_PAGE TEXT_.

We wine journalists, somms and other wine professionals all pretend we can make sense of wine, but in the end it is like a silhouette on the wall who’s shape we can recognize and we try to describe, but actually we’re always struggling to half-way make sense of. The pictured silhouette on the wall belongs to one of the world’s best producers of dry Riesling, Martin Nigl of Senftenberg/Kremstal. It is just as distinctive as his wines are, and no less mysterious, which is finally what makes them so special. 2013 is no exception, in fact right through the range they are amongst the most vivid and exciting wines of the vintage. Hats off to Martin Nigl!

Here at the VieVinum wine fair in the Hofburg I am wading deep into the dry Rieslings and dry Grüner Veltliners from the Wachau and I have to say that compared with the astonishingly even high standard of the wines from the same grapes I tasted this week in the Kamptal, Kremstal and Traisental, they are a mixed bag, sometimes even a crapshoot. Some wines are too tart, others have been deacidified too far (something nobody is talking about!), then there are others with too much alcohol and/or tannin. When those tannins kick in, then  I ask myself what the hell is going on.

(Saved entries)
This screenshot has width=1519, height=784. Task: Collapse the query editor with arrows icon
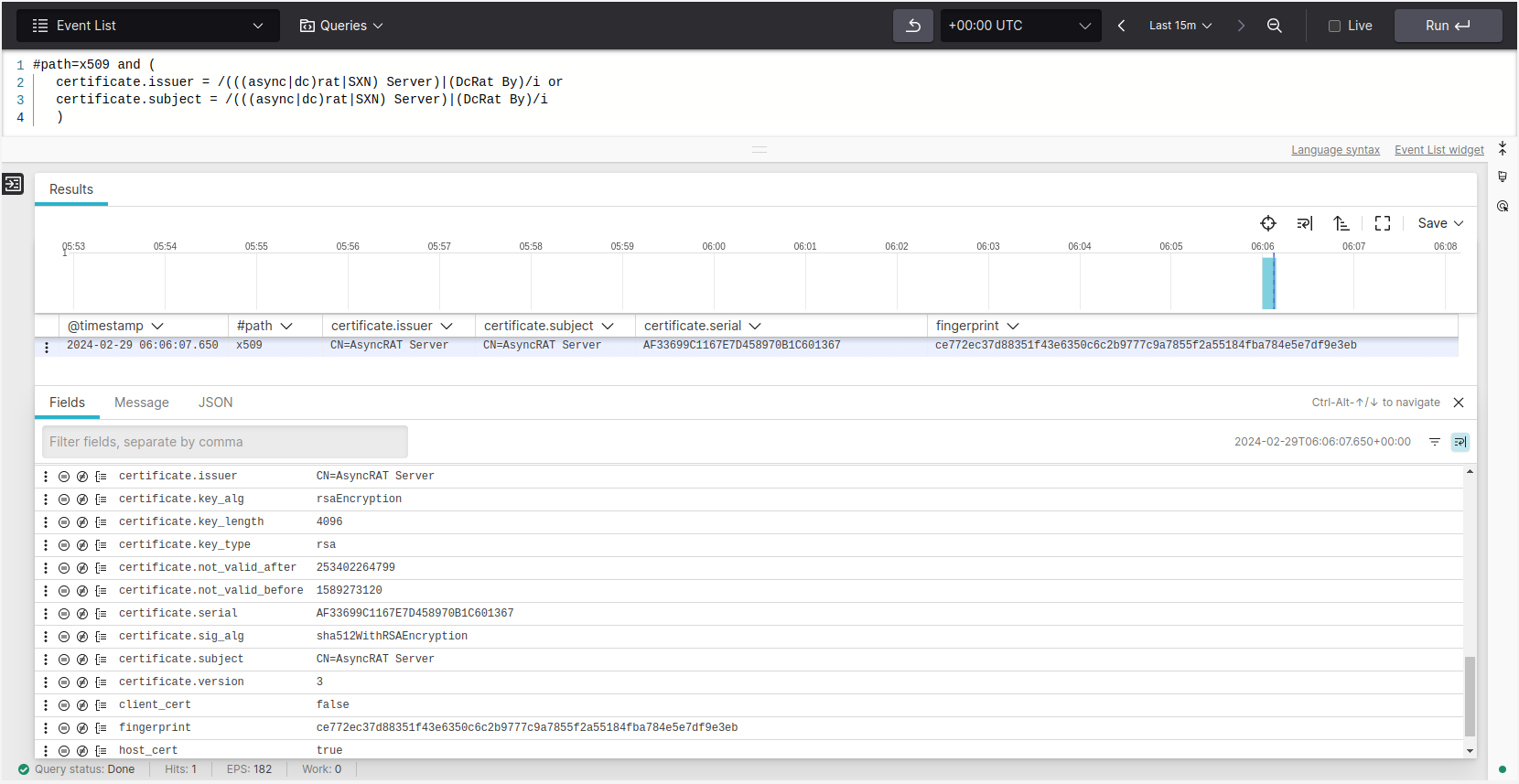tap(1502, 148)
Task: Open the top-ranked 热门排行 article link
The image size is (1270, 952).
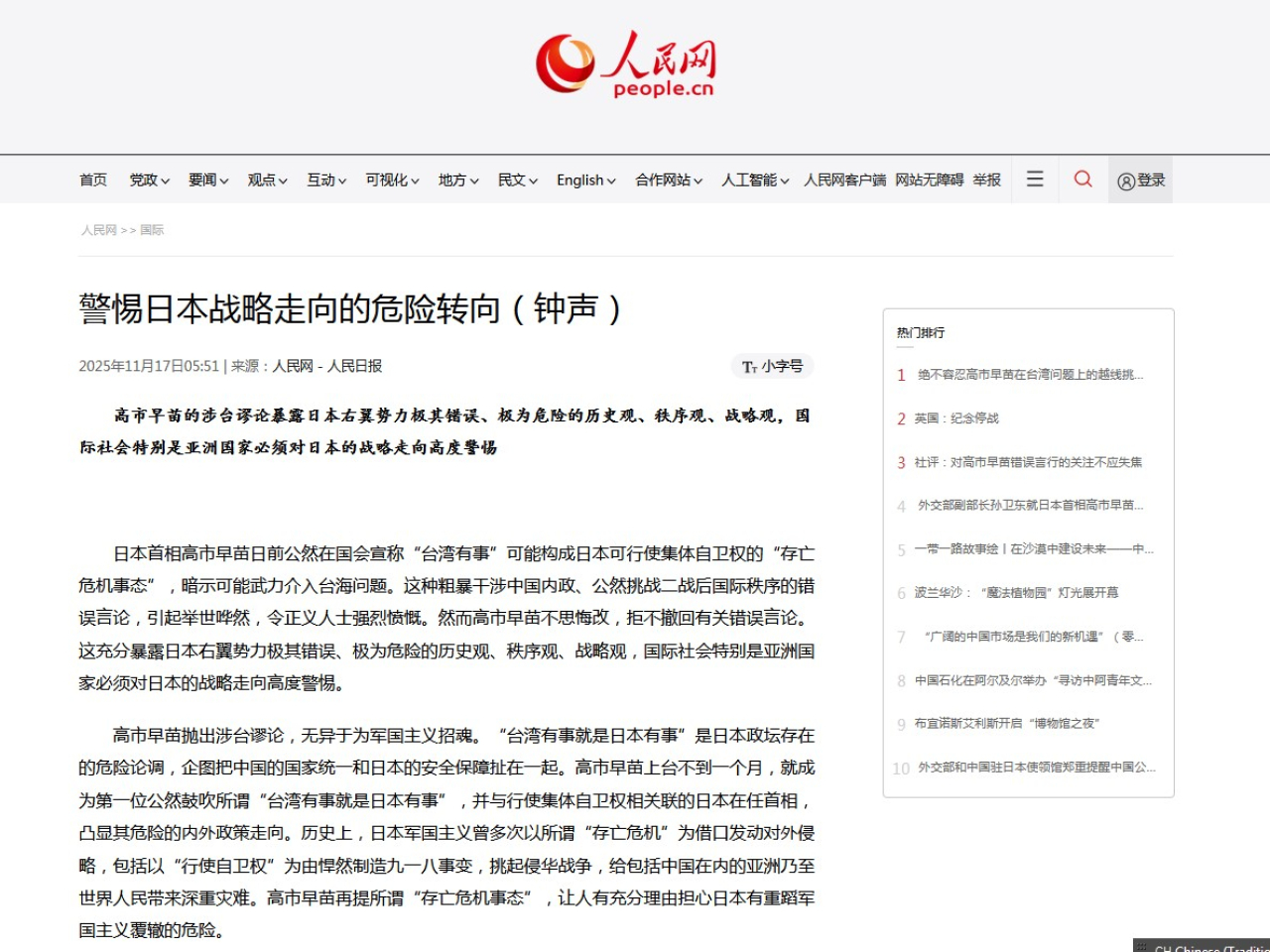Action: click(x=1029, y=375)
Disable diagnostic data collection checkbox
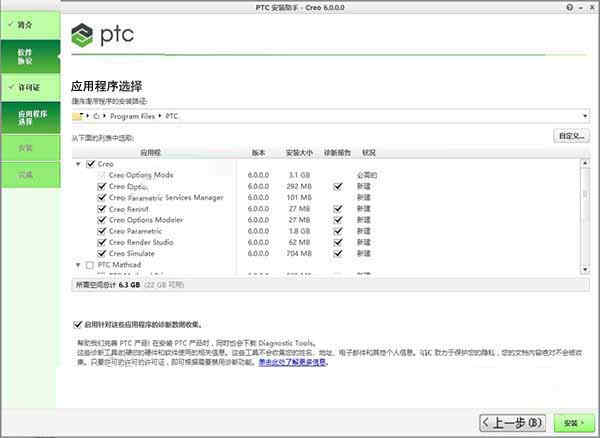Viewport: 600px width, 438px height. [x=78, y=324]
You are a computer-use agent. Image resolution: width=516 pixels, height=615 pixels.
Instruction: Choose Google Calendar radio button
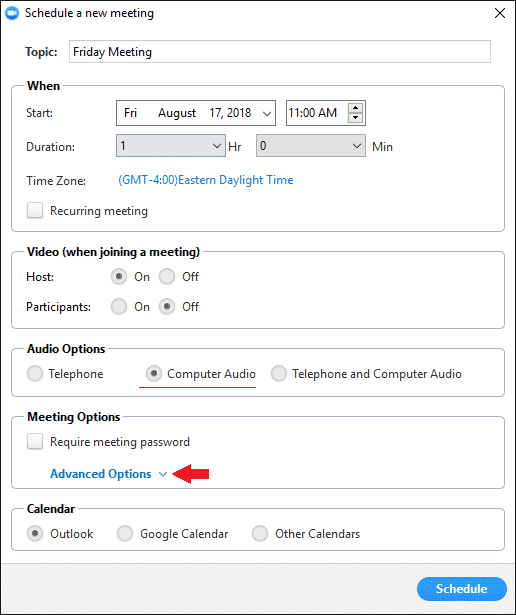click(x=125, y=533)
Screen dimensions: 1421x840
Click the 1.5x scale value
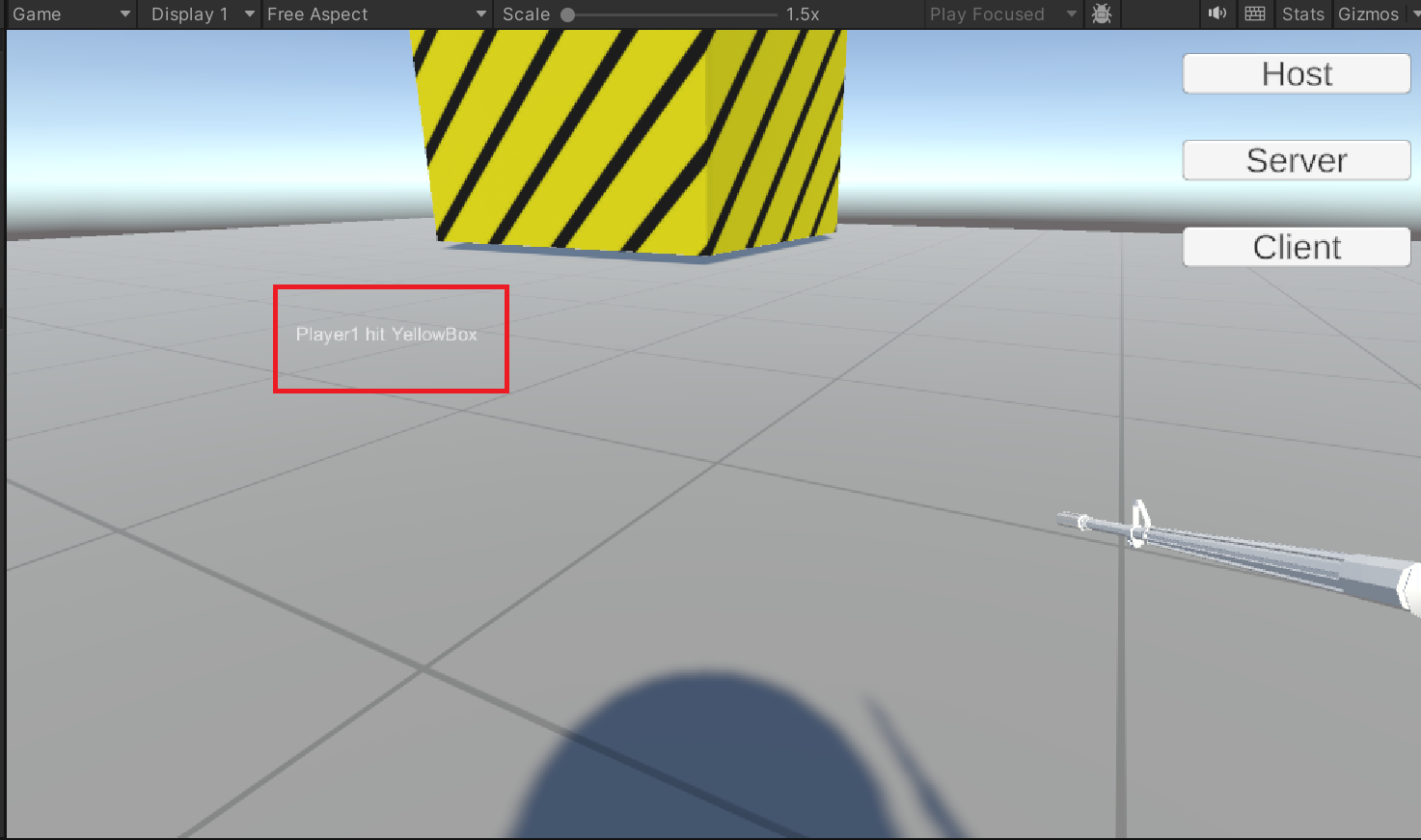coord(802,14)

_WHAT YOU HAVE TO DO_.
Rewrite the stretch of the wine text from "We wine journalists, somms" through "to Martin Nigl!", substituting "enigmatic" for "mysterious".

_SOLUTION FOR THIS PROBLEM_.
We wine journalists, somms and other wine professionals all pretend we can make sense of wine, but in the end it is like a silhouette on the wall who’s shape we can recognize and we try to describe, but actually we’re always struggling to half-way make sense of. The pictured silhouette on the wall belongs to one of the world’s best producers of dry Riesling, Martin Nigl of Senftenberg/Kremstal. It is just as distinctive as his wines are, and no less enigmatic, which is finally what makes them so special. 2013 is no exception, in fact right through the range they are amongst the most vivid and exciting wines of the vintage. Hats off to Martin Nigl!